The Iraqi government and international organisations have warned that the country is on the brink of catastrophe and that it is heading towards uncertainty without meaningful economic reforms.

Explainer: One year since Iraq protests, what has changed?

Explainer: One year since Iraq protests, what has changed?

The main challenge the Iraqi economy faces is that it relies almost completely on the sale of oil to fill state coffers - oil revenues currently provide nearly 95 per cent of state spending. Plummeting oil prices on the international market have left the government struggling to pay salaries to its bloated public sector and forcing it to stop projects.

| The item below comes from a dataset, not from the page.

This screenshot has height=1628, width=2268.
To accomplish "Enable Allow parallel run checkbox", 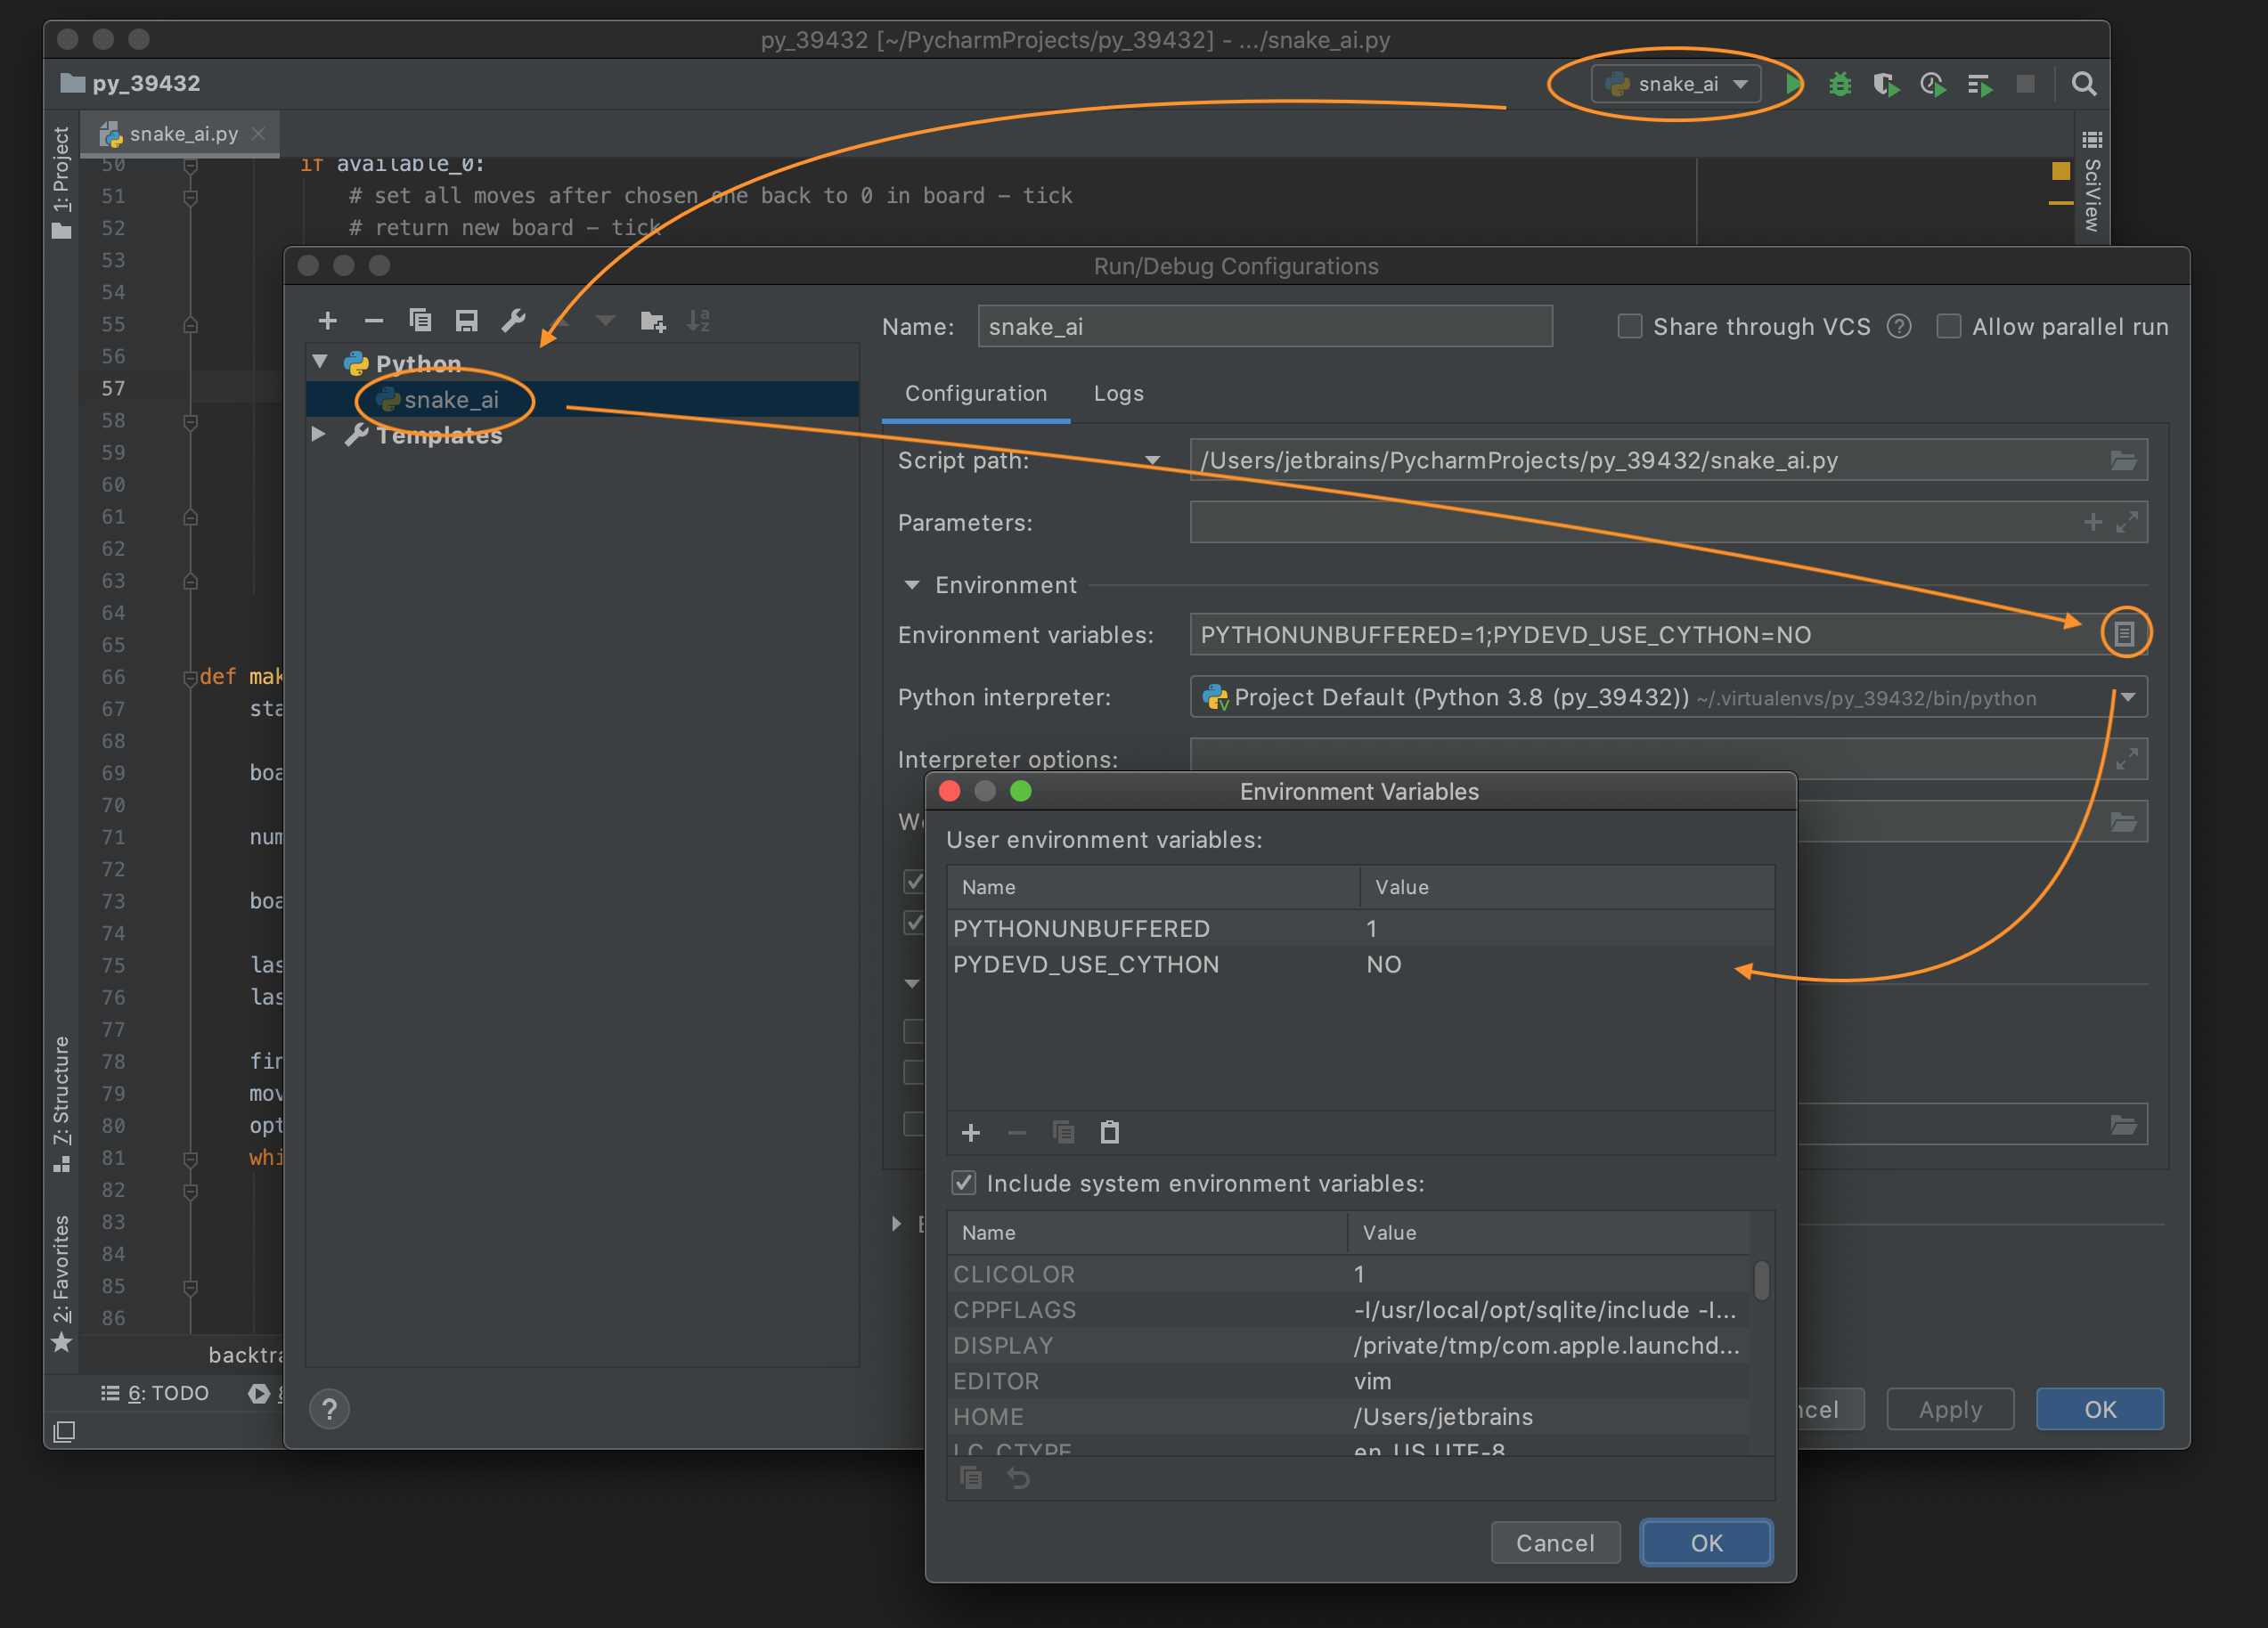I will pyautogui.click(x=1948, y=326).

Widespread corruption and mismanagement since the 2003 US-led invasion that toppled Saddam Hussein has also drained government resources. Iraq was ranked 162 of the 180 most corrupt countries by Transparency International in 2019.

Tired of corruption and lack of opportunities, young Iraqis took to the streets in October 2019 in a protest which has lasted a year, calling for change.

The outbreak of the Covid-19 pandemic has worsened the situation as the government diverted much of its resources to contain the disease.

The finance minister has touted his plan as a “vision to tackle all the problems in the structure of the Iraqi economy.”

“The problem in Iraq is we have a disfigured economy from all aspects…amidst a worrying international situation and that we can’t continue like that,” Mr Allawi told a local TV Channel early this week.

Realising that his plan could spark public backlash, Mr Allawi warned Iraqis that without reforms “the situation will worsen not only for themselves, but for their sons and grandsons.”

Some of the proposed reforms can be achieved within months, while others need a year or two, he said. He added that the plan will help prepare the country for the post-oil age.

In a fresh study on Iraq issued early this month, the World Bank warned that the country’s economy is set to shrink by 9.7 per cent this year, its worst performance since 2003.

"Iraq is on the brink of catastrophe," the Washington-based lender warned in its study, Breaking Out of Fragility.

It says the country is “caught in a fragility trap” as it faces increasing political instability and fragmentation, geopolitical risks, growing social unrest, and a deepening divide between the state and its citizens.

Dropped oil prices, coronavirus pandemic and existing fragilities “could lead to economic meltdown and a new cycle of violence and conflict – or they could provide an opportunity to fundamentally realign the government’s priorities, advance much-needed reforms and tackle the deep structural issues that hold back progress."

To address the fiscal deficit, Iraqi government paid salaries and other commitments through borrowing from local and international lenders.

In June, the parliament endorsed a law to allow the government to borrow $5 billion from international lenders and 15 trillion Iraqi Dinar (about $12.7 billion) from local banks.

By September, it ran out of money and asked the parliament to endorse another borrowing law to secure resources for the rest of the year, Mr Allawi said.

Based on the Iraqi Oil Ministry estimation, oil revenues for the rest of the year will not exceed 15 trillion Iraqi Dinar (about $12.7 billion), below the nearly 58 trillion Iraqi Dinar (about $49 billion) needed for paying salaries and other commitments, he said.